Having an invisible illness can also cause problems in the workplace. Not everyone has understanding bosses/colleagues, they probably don’t know what lupus is, how painful it is and how suddenly it can attack and literally knock you off your feet. If you have to stay home do they think you’re just having a day off and you’re catching up on housework or having a lovely time socialising, it’s very likely that we barely managed to get off the sofa all day. Because of the lack of understanding people often push themselves too far at work worried that they might lose their job as people don’t believe they’re really sick.
This is exacerbated by our need to ‘carry on’ despite feeling absolutely rubbish, life goes on, we have responsibilities and we often have to just ‘get on with it’. Sometimes we have no alternative but to do that, I like quite a lot of people, have no partner/family to help me, so have no choice but to carry on no matter how I feel. If people see us doing that it further reinforces their idea that we aren’t actually sick, so we just can’t win.

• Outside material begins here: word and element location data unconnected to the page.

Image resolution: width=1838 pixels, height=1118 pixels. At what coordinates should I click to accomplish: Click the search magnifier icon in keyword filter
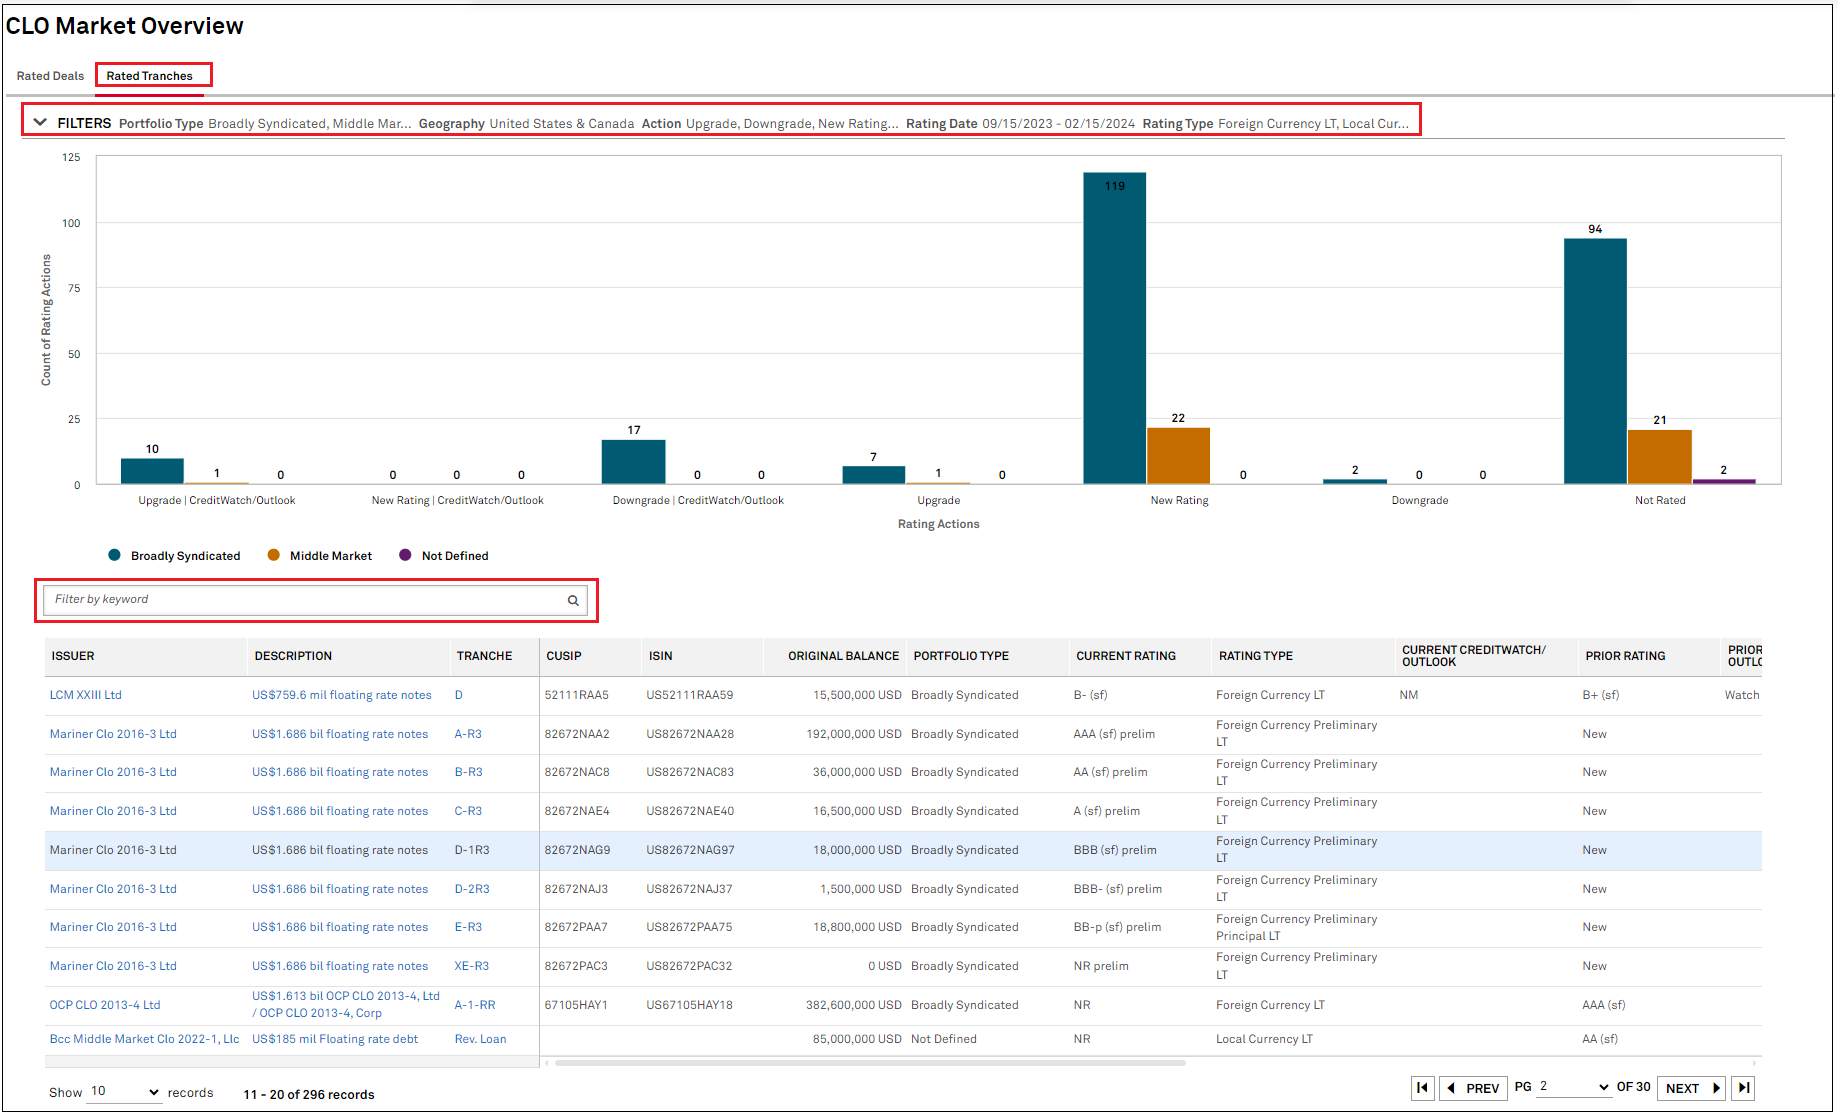(573, 600)
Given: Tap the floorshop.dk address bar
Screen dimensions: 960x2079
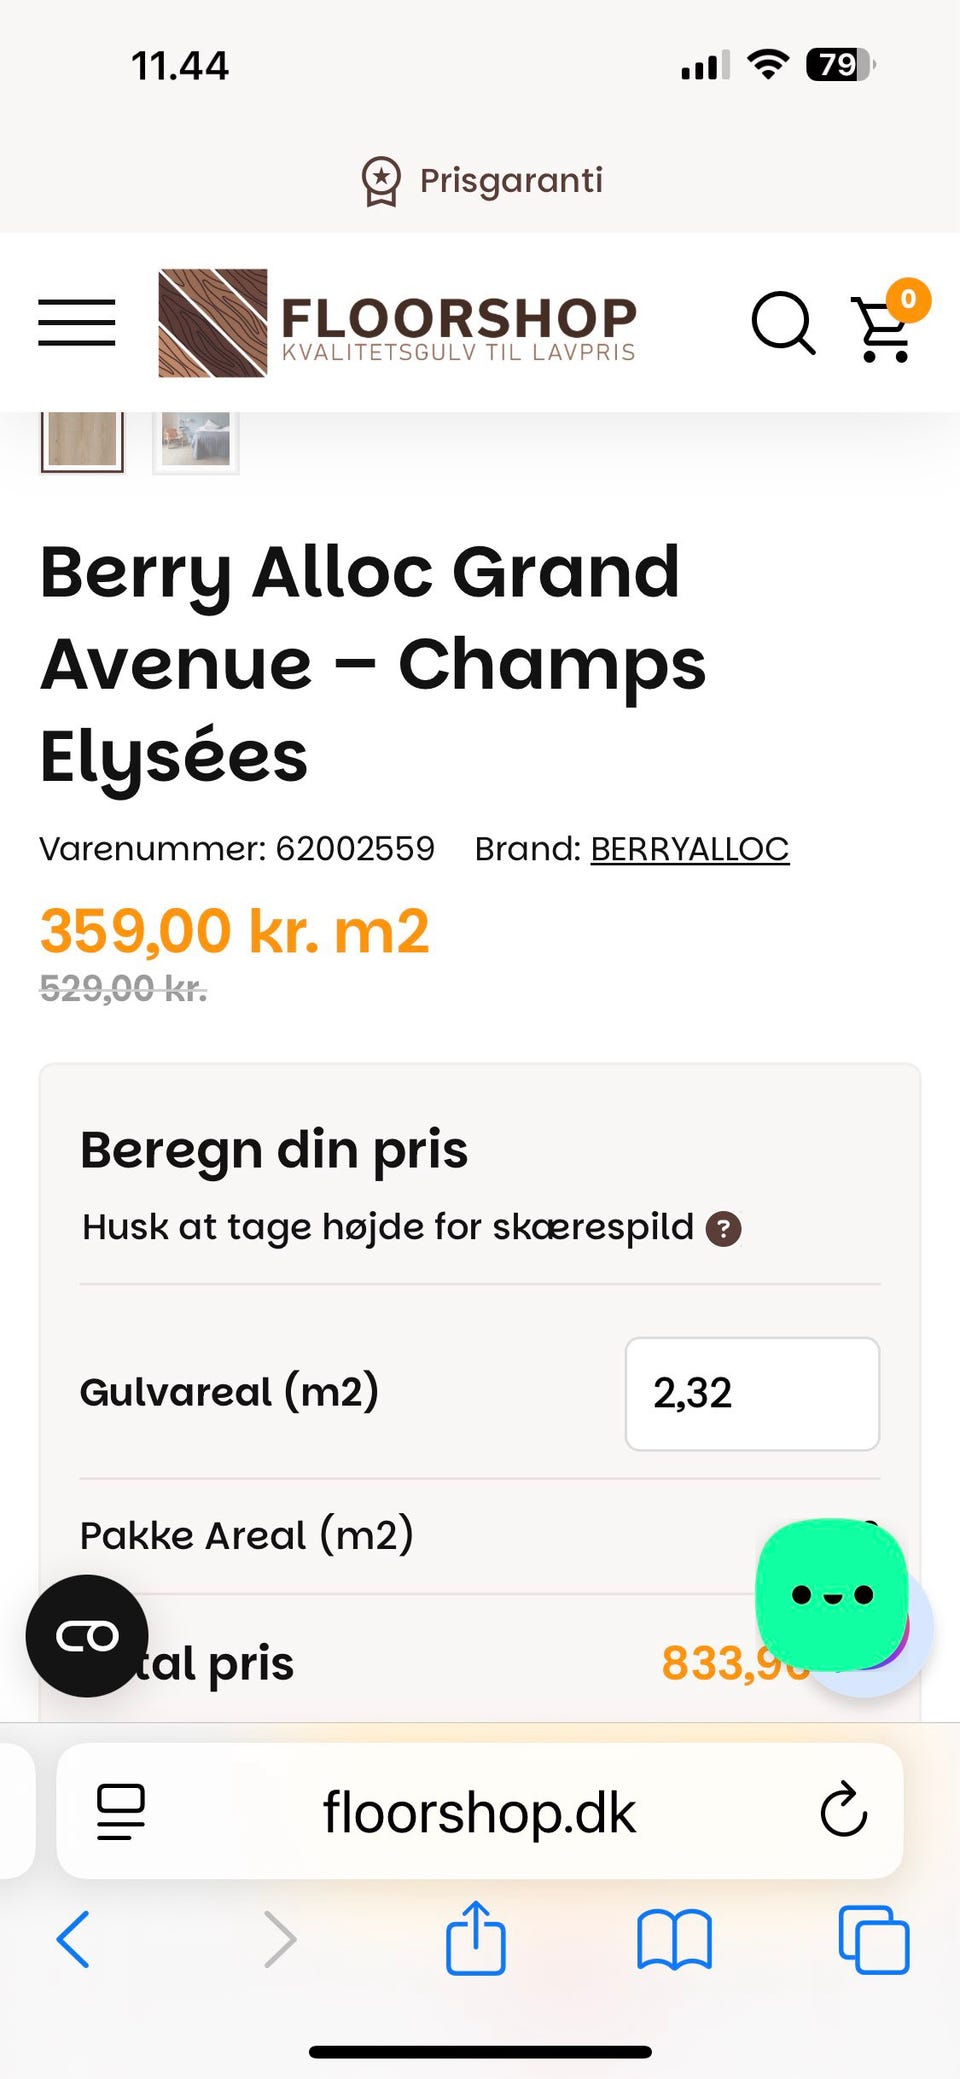Looking at the screenshot, I should pos(479,1811).
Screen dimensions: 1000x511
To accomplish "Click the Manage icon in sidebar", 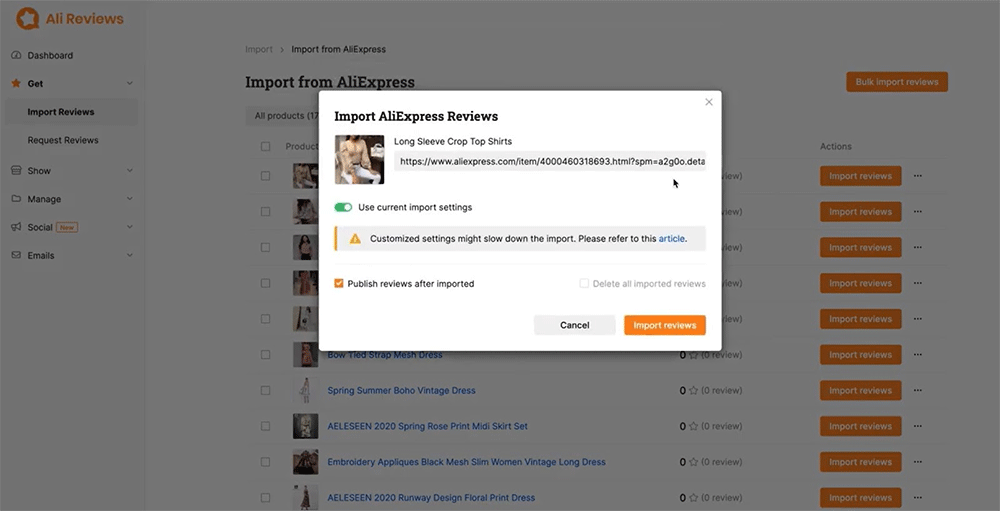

On the rare day that I do look pretty awful, usually during/just after a bad flare when I look ghost like, dark rings under my eyes etc, I resort to make up otherwise I’d frighten people. I could go straight out on Halloween, no make up needed though so that’s a bonus!
So when we do look sick we cover it up, physically and with a cheerful disposition, we’ve become accomplished actors. Maybe it is slightly down to us that people think we don’t look sick, but when you feel horrible you don’t always want to look that way too as that’s even more depressing.
If you’re reading this and feel the need to say ‘but you don’t look sick’ to someone, think again. We may be hiding behind a smile, but it’s likely we didn’t sleep last night, are taking countless pills to try and keep lupus calm and are in pain constantly. In reality we are very sick, we just don’t always show it.